I'm working on a piece in process black (or possibly PMS black 7) and silver (metallic PMS to be defined) and want to include a photograph as a duotone. I've read around about metallic inks not behaving like usual inks. What are some issues I should keep in mind when working with metallic inks in duotones? What are ways to get a nice effect?

I'm wondering if I overprint the black on silver if it's going to look all metallic or if it's going to cancel the effect?

  • 2
    This is something you really need to work with the printer on. They may have access to duotone samples. Alas, there's no simple answer to this.
    – DA01
    Jun 2, 2014 at 17:58

1 Answer 1


When working with metallics, there are a few rules to keep in mind:

  • Work with a printer who has experience with them. This is not something to embark on with someone just as inexperienced as you are.

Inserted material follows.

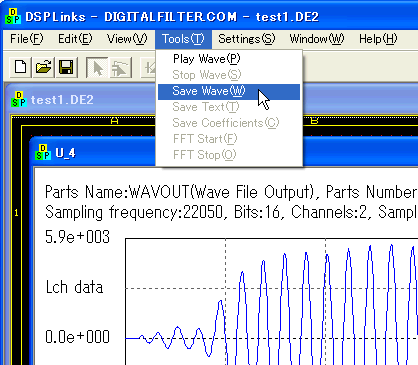The image size is (418, 365).
Task: Select the arrow pointer tool
Action: point(97,67)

  • Although there are cases where you can half-tone black on top of a metallic, such as for specialty photo reproduction, there are some metallics that won't accept overlaid ink. Be sure to check.

  • Metallic ink requires a large surface area in order to achieve a good sheen. A metallic half-tone dot screened back 35% or less just doesn't look metallic, period. If you're using this with photographs, then, screen the black on top of the metallic, never the other way round.

  • Metallics require longer drying time to allow the particles to "leaf" (float to the surface).

  • Although metallic ink is theoretically opaque, overprinting the metallic on a similar color (white under silver, a yellow under gold, for example) is essential on non-glossy stock, otherwise the metallic particles will almost completely disappear into the pores of the paper. The ink underlay "seals" the paper.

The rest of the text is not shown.